Algorithmic Oversight

Social media news algorithms represent the future of news dissemination. However, the need for personalization, driven by advertising revenue, creates ‘filter bubbles’, limiting our exposure to a diversity of information sources. We need to implement software oversight: open-source algorithms auditing newsfeeds for bias, maintaining algorithm secrecy while ensuring objectivity.

This article was first published in The Mint. You can read the original at this link.

Sometime back, I wrote about social media and the new face of journalism. I argued that social media platforms should be entitled to the privileges of the Fourth Estate to ensure that its ability to deliver news to an algorithmically relevant audience is not stifled due to the absence of liability protection. Over the course of the past few weeks, however, the integrity of social media news algorithms have been called into question, denting, somewhat, my thesis that these algorithm-driven news feeds represent the future of news dissemination.

First, there was the Gizmodo report that Facebook used human curators to manipulate the Trending Stories section of their newsfeed, suppressing news stories with a conservative slant and artificially promoting the #BlackLivesMatter campaign. And then, Facebook was in the news again when it blanked out the iconic image of the Napalm Girl on the grounds that it didn’t meet its community standards. Both instances revealed that, at least at Facebook, humans are still an essential part of the ranking process—and that sometimes, their very human biases creep in.
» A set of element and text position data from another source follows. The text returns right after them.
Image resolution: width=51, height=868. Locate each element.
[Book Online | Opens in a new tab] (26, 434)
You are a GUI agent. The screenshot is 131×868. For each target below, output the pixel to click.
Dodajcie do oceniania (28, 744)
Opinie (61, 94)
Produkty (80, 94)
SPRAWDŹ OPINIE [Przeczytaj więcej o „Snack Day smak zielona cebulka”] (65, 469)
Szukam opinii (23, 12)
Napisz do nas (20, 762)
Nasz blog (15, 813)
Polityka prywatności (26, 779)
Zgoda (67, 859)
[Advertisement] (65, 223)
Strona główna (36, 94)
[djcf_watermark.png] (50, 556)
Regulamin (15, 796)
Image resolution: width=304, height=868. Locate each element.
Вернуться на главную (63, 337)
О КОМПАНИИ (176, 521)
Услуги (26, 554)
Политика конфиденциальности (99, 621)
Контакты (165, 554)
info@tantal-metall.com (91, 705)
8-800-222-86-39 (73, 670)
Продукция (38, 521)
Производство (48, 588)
Eli Pariser’s TED talk on filter bubbles showed us that, thanks to customized search, no two people will ever get the same search results on a given subject, forcing us to question whether the sources of information we have come to rely on are limiting our access to information. E-commerce companies like Amazon face similar challenges with their recommendation engines as do news sites like Huffington Post with the articles they suggest.

The problem is that the way things are set up today, there is no escaping the increasing personalization of the web.
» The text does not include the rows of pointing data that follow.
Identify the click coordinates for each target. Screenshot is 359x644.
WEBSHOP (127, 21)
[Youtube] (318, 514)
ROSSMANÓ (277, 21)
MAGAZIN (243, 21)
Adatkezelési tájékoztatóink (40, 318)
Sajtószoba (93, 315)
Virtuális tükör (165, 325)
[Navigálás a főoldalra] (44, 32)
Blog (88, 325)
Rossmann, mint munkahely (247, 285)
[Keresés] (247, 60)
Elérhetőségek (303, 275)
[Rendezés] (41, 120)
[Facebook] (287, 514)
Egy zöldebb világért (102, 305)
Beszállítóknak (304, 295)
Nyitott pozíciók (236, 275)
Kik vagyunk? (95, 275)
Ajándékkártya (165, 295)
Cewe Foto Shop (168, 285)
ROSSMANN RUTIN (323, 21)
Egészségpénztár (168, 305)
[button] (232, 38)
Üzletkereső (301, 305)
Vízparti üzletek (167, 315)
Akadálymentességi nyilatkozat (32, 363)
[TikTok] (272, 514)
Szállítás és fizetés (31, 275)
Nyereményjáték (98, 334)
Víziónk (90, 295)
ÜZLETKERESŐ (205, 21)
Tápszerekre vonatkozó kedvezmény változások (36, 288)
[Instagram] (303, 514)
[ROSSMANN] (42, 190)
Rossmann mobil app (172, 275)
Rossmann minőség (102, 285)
Most widely consumed web services provide their core offerings for free, earning revenue through advertising. Since Internet advertising works best when narrowcast, the more accurately companies can target their advertisements, the greater is their revenue. Consequently, almost all Internet companies want to learn as much as possible about their users so as to be able to serve up to them advertisements most accurately tailored to their needs.
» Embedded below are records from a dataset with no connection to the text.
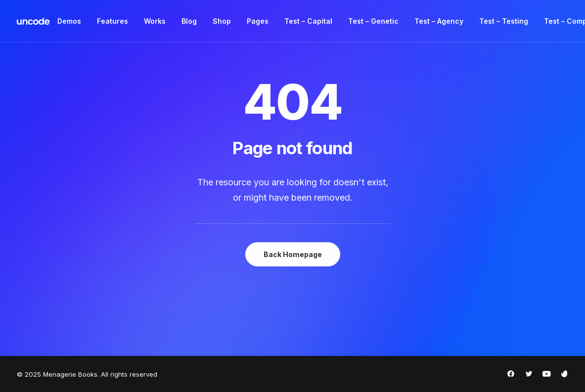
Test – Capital (308, 21)
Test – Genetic (373, 21)
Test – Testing (503, 21)
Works (155, 21)
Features (112, 21)
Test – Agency (439, 21)
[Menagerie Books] (34, 21)
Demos (69, 21)
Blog (189, 21)
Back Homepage (293, 254)
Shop (222, 21)
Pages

To do this, they observe every aspect of your behaviour online, tracking things you like and those you don’t, reinforcing their understanding of you by serving up more and more of what you want to see until eventually you are surrounded by a bubble of information that their machines have determined is most suited for you. They do this for no reason other than to perfect their understanding of which advertisements you would most likely click on. For as long as advertising remains the revenue focus for Internet businesses, we will have to continue to contend with these bubbles, living with this rose-tinted algorithmically determined view of the world.

Lawmakers have begun to take note of the issue. The commerce committee of the US senate is opening a formal inquiry into Facebook’s curation process, asking whether, in fact, it manipulated the Trending Stories section of the page. If this investigation gathers steam, it could pave the way for other governments initiating similar inquiries into the secret sauce that goes into news algorithms.

This will not be a good thing. It is critical that the algorithm that determines what news is displayed, whether it be EdgeRank on Facebook or PageRank on Google, remains secret. The moment the elements of these algorithm become public knowledge, we will get into a race to the bottom as news sites start to tailor their content to respond to the algorithm in order to artificially improve their rank.

That said, as more and more people rely on these websites as their primary source of news, it is important to ensure that the information provided is presented in a balanced and comprehensive manner that eliminates, as far as possible, human or organizational bias.

Software oversight

I have, for some time now, been evaluating the concept of software oversight—trying to find ways to use technology wherever possible, as a substitute for human regulators. This problem of online newsfeed regulation seems like the ideal place to put this to test.

It should be possible to develop algorithms designed to oversee the ranking techniques used by Internet companies to ascertain whether they are presenting the news in an unbiased manner. These oversight algorithms could be designed and released as open source code that is open to the public for inspection. Done right, this form of software-based review could effectively substitute the role that regulators play, flagging instances where the filter bubble distorts reality unacceptably and testing tweaks to the ranking algorithm for conformity with established standards.

Arguably, it would be in the interests of Internet companies to submit themselves to this sort of algorithmic oversight, secure in the knowledge that, while their algorithm remains secret, their search results are being independently audited and certified to be objective.